Tariq Ramadan condamné à 18 ans de prison : le verdict choc
Condamnation d Tariq Ramadan à 18 ans de prison
L’islamologue suisse Tariq Ramadan a été condamné ce mercredi 25 mars à une peine de 18 ans de réclusion criminelle par la cour criminelle départementale de Paris. La justice l’a jugé par défaut, car il ne s’est pas présenté à l’audience, qui s’est tenue à huis clos.
Un mandat d’arrêt a été émis à son encontre, car l’islamologue est actuellement hospitalisé en Suisse. La cour a également ordonné une expertise médicale pour évaluer son état de santé, suite à sa hospitalisation deux jours avant le procès. Les médecins ont conclu que sa sclérose en plaques, dont il souffre depuis plusieurs années, était stable et qu’il pouvait comparaître devant la cour.
Les accusations et le procès
Tariq Ramadan est déjà condamné définitivement en Suisse pour un viol. À Paris, il était jugé pour trois autres affaires de viols commis entre 2009 et 2016 sur trois femmes différentes. Les victimes accusent l’islamologue de viols aggravés, avec violences et sur des personnes vulnérables. La première, Christelle, affirme qu’il l’a violée en octobre 2009 à Lyon, après l’avoir fait monter dans sa chambre d’hôtel. Elle raconte avoir été frappée et blessée, tout en criant au secours.
Les deux autres femmes dénoncent également des actes sexuels violents et dégradants, y compris des pénétrations forcées. Pendant l’enquête, Tariq Ramadan a toujours nié ces faits, parlant de rapports consentis qu’il qualifiait de « fougueux ».
Les défenseurs de l’islamologue
Ses avocats contestent les accusations et affirment que leurs clientes mentent.
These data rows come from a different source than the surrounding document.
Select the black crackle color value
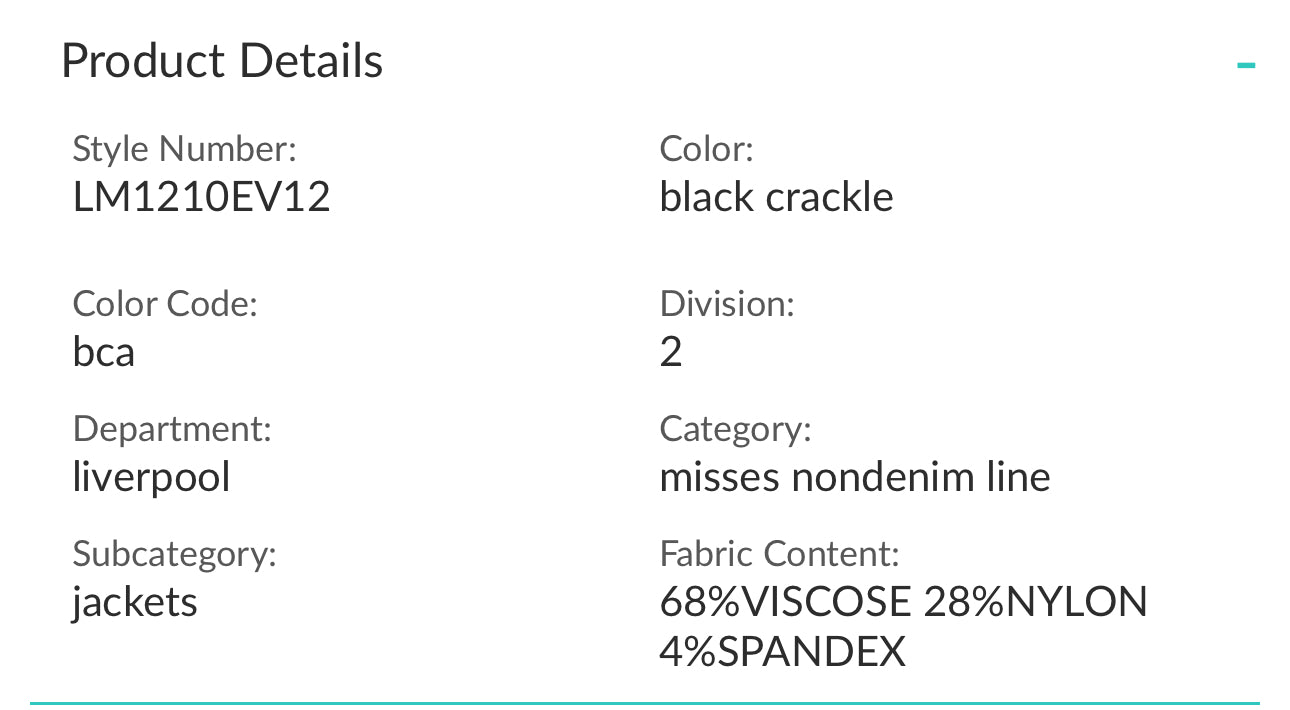The image size is (1290, 710). point(776,197)
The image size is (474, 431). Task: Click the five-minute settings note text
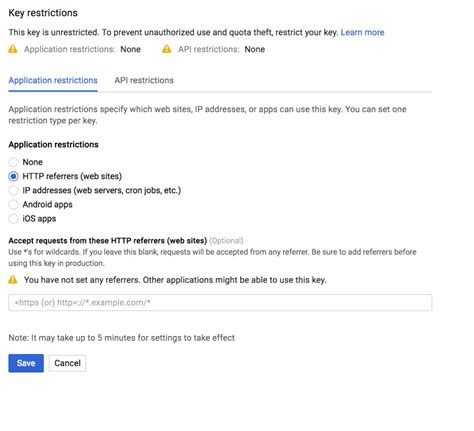tap(122, 338)
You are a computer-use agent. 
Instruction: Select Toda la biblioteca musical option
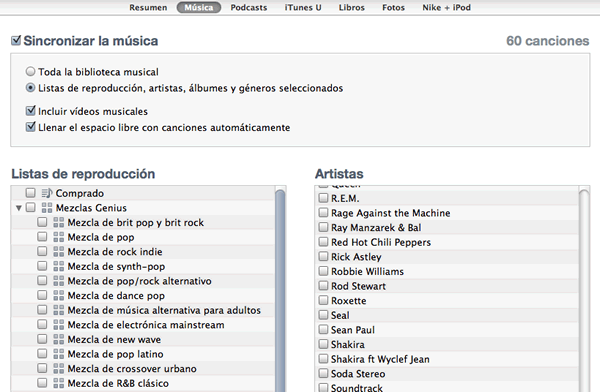point(30,72)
Ils avancent que des preuves techniques et scientifiques tendent à prouver que le procès aurait été truffé d’erreurs et qu’il aurait été piégé, selon eux.
Le procès et la décision
À l’ouverture du procès, Tariq Ramadan ne s’est pas présenté, évoquant une hospitalisation pour une poussée de sclérose en plaques. La cour a alors ordonné une expertise médicale. Les médecins ont confirmé que son état de santé lui permettait de comparaître. La cour a rejeté la demande de report, jugeant que le procès pouvait se tenir. Elle a décidé qu’il serait jugé par défaut, en son absence, et à huis clos, conformément à la demande de la partie civile. Un mandat d’arrêt immédiat a été délivré contre lui.